Worry is when that vital planning gets the better of us and occupies our attention to no good effect. From tension and sleepless nights to preoccupation and distraction around those very people we care for, worry’s effects are endless. There are ways to tame it, however.
As a professor of medicine and population and quantitative health sciences, I’ve researched and taught mind-body principles to both physicians and patients. I’ve found that there are many methods of quieting the mind and that most of them draw on just a few straightforward principles. Understanding those can help in creatively practicing the techniques in your everyday life.
OUR BRAINS SABOTAGE THE HAPPIER PRESENT MOMENT
We’ve all experienced moments of flow, times when our attention is just effortlessly absorbed in what we are doing. And studies carried out in real-time confirm an increase in happiness when people can focus attention on what they are doing, rather than when their minds are wandering. It may seem odd then that we leave our minds to wander for something like half the day, despite the happiness cost.

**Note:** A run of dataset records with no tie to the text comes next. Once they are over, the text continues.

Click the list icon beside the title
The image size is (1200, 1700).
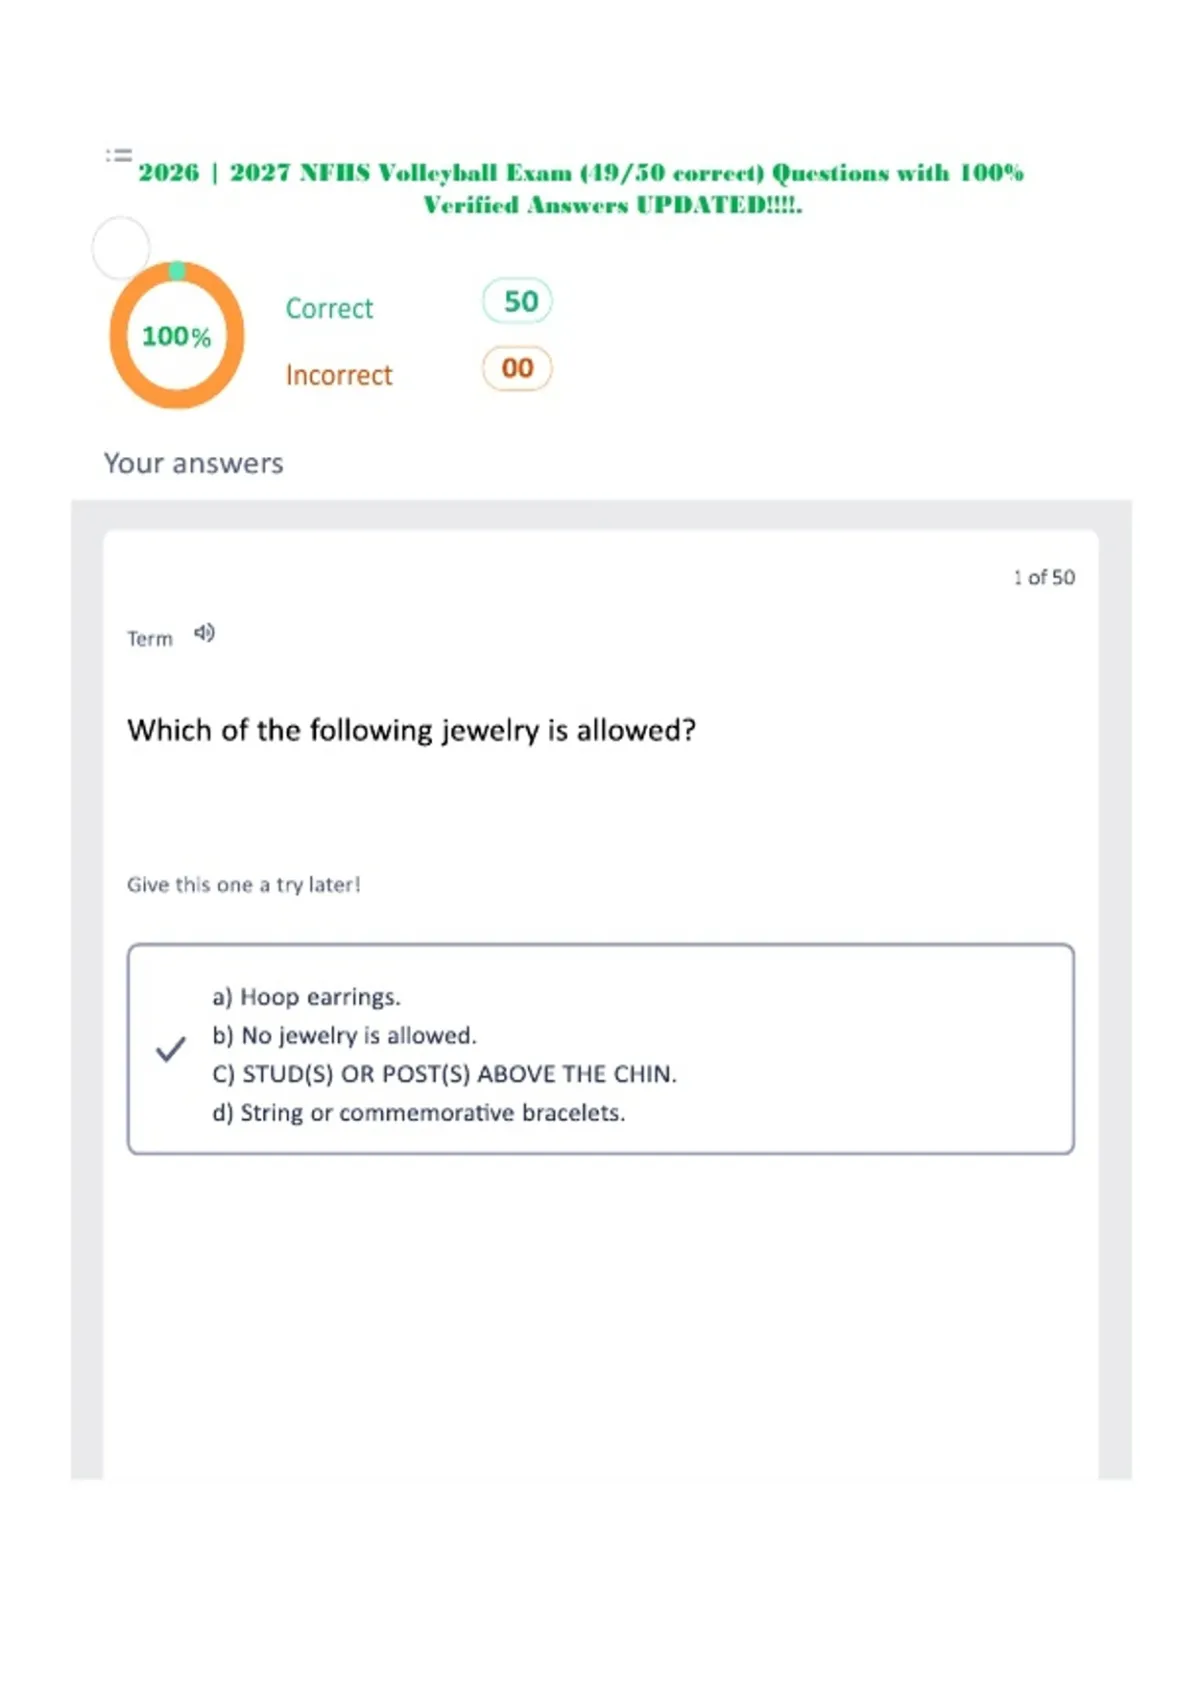point(119,155)
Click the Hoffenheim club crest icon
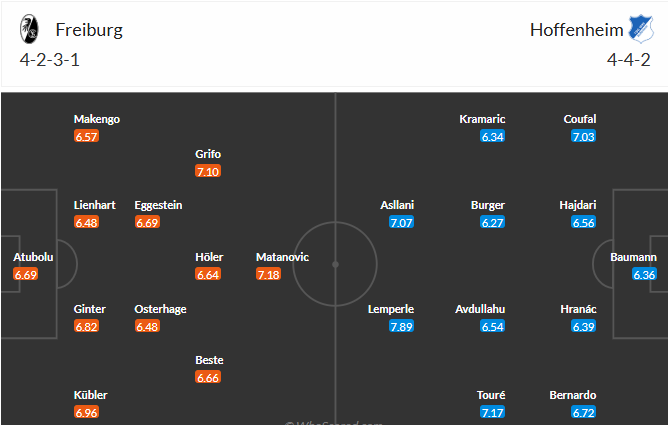 pos(641,29)
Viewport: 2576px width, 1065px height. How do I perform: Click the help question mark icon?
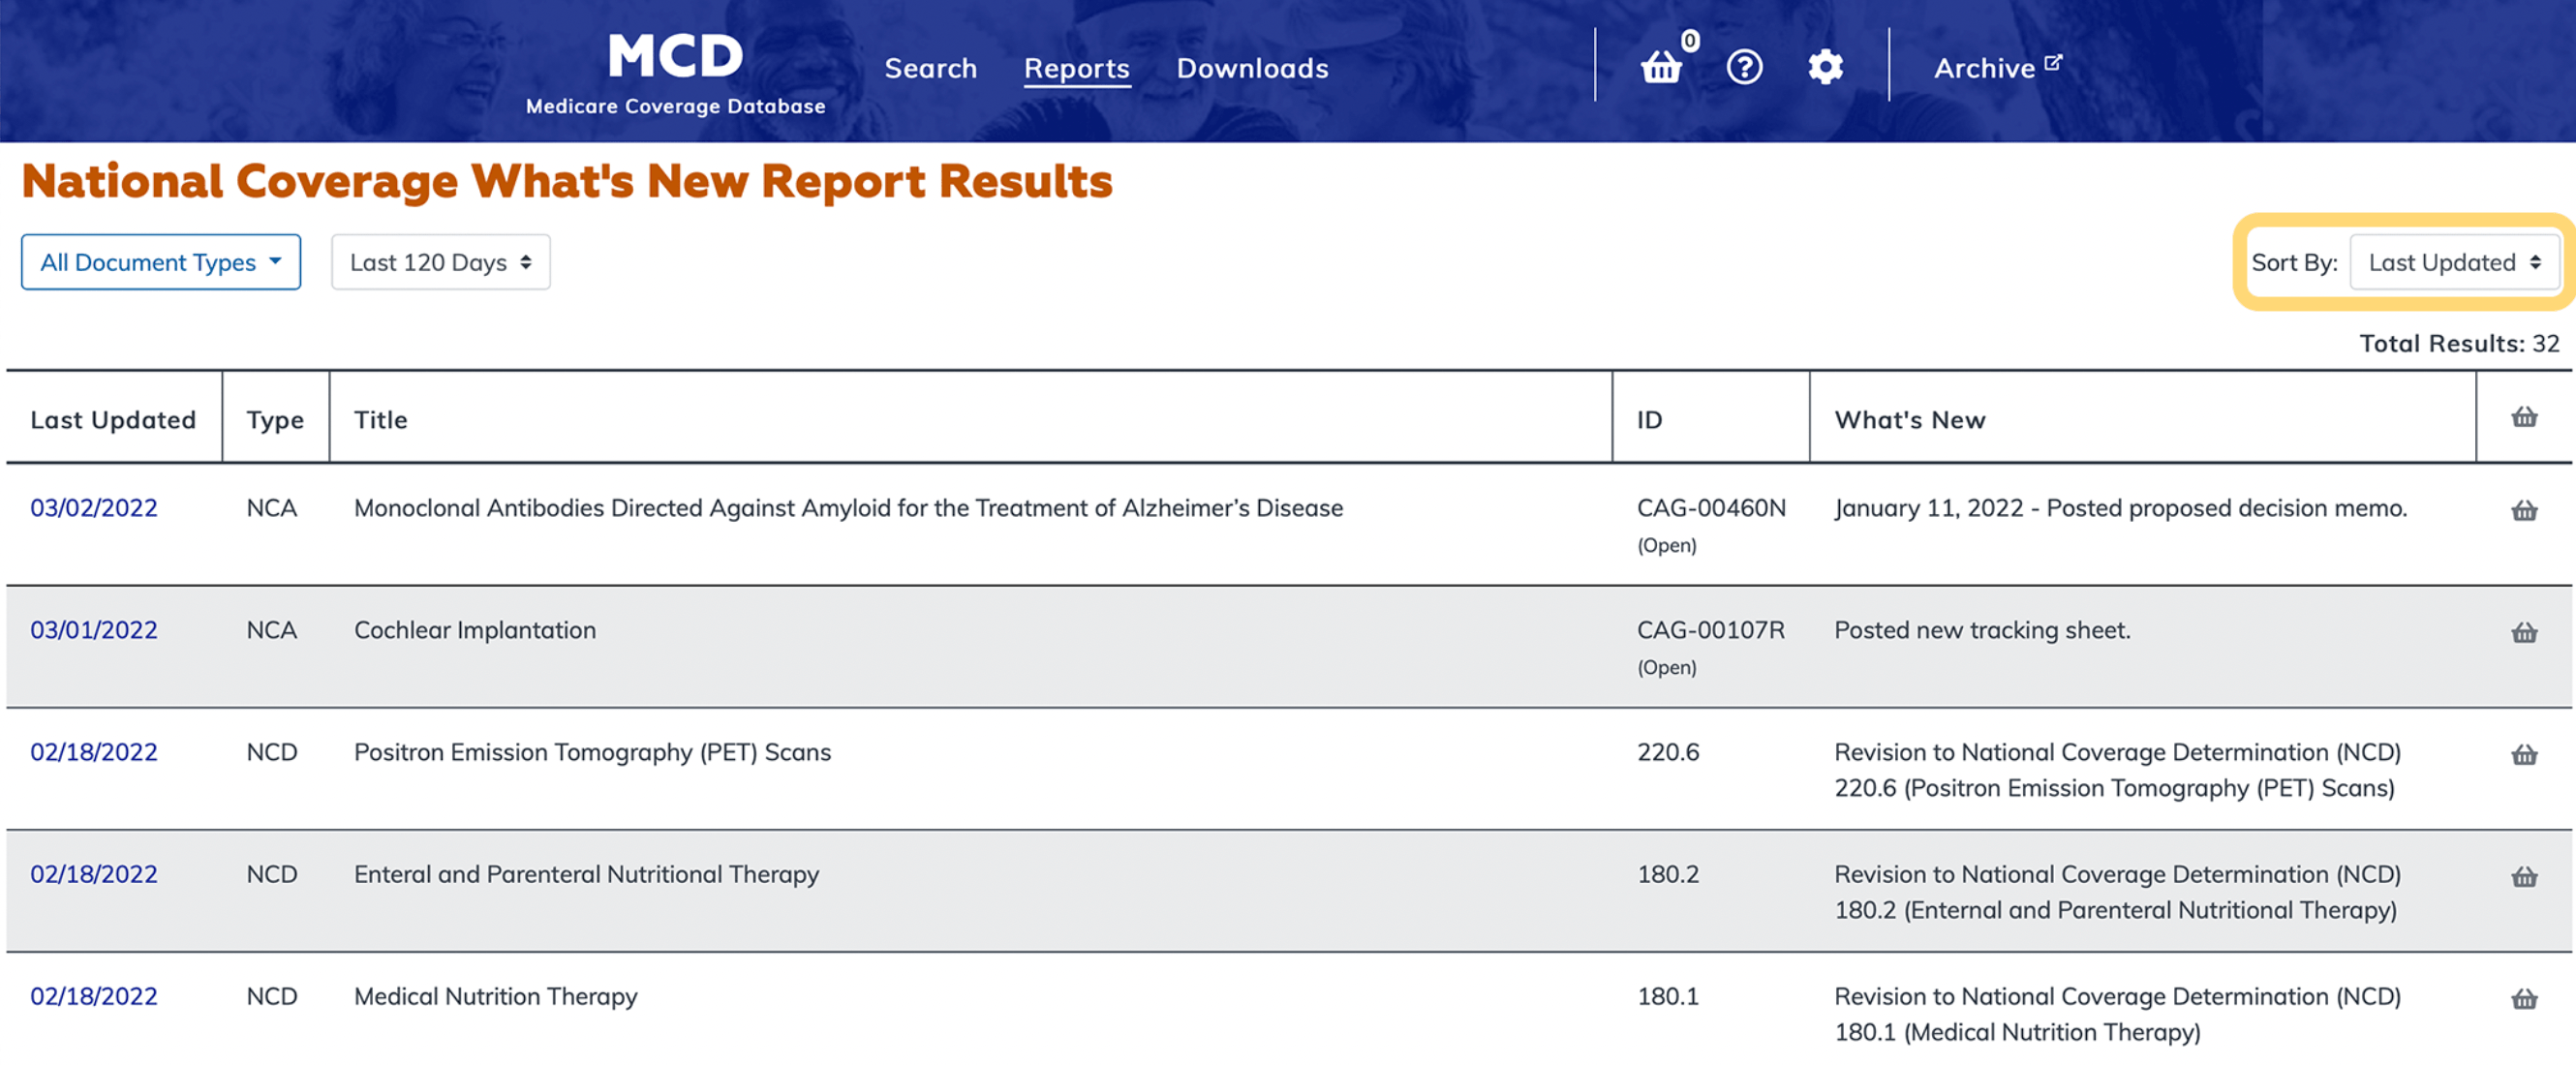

The reason can be found in the activity of linked brain regions, such as the default mode network that becomes active when our attention is not occupied with a task. These systems function in the background of consciousness, envisaging futures compatible with our needs and desires and planning how those might be brought about.
Human brains have evolved to do this automatically; planning for scarcity and other threats is important to ensure survival. But there’s a downside: anxiety. Studies have shown that some people prefer electric shocks to being left alone with their thoughts. Sound familiar?
Our background thinking is essential to operating in the world. It is sometimes the origin of our most creative images. We suffer from its unease when unnoticed, it takes over the mental store.
Mindfulness, the practice of observing our mind’s activity, affords both real-time insight into this default feature of the mental operating system and a capacity to self-regulate it.
That is confirmed by studies showing increased attention regulation, working memory, and awareness of mind wandering that develop after only a couple of weeks of mindfulness training. Imaging studies, similarly, show that this kind of training reduces default mode activity and enriches neural connections that facilitate attentional and emotional self-regulation.
EVOLUTION PRIORITIZES SURVIVAL OVER HAPPINESS
This default to planning is part of our evolutionary history. Its value is evident in the effortless persistence and universality with which it occurs. Mind-body programs like yoga and mindfulness are indicative of the yearning many people have to be in the happier present moment.
How we use our attention is central to our emotional well-being, and many mind-body programs are based on training our minds to be more skillful in this way.
Mindfulness training, for example, asks students to direct their attention to the sensations of breathing. And while that may seem easy, the mind resists, tenaciously. So, despite repeated resolve, a person finds that, within seconds, attention has effortlessly defaulted to planning daydreams.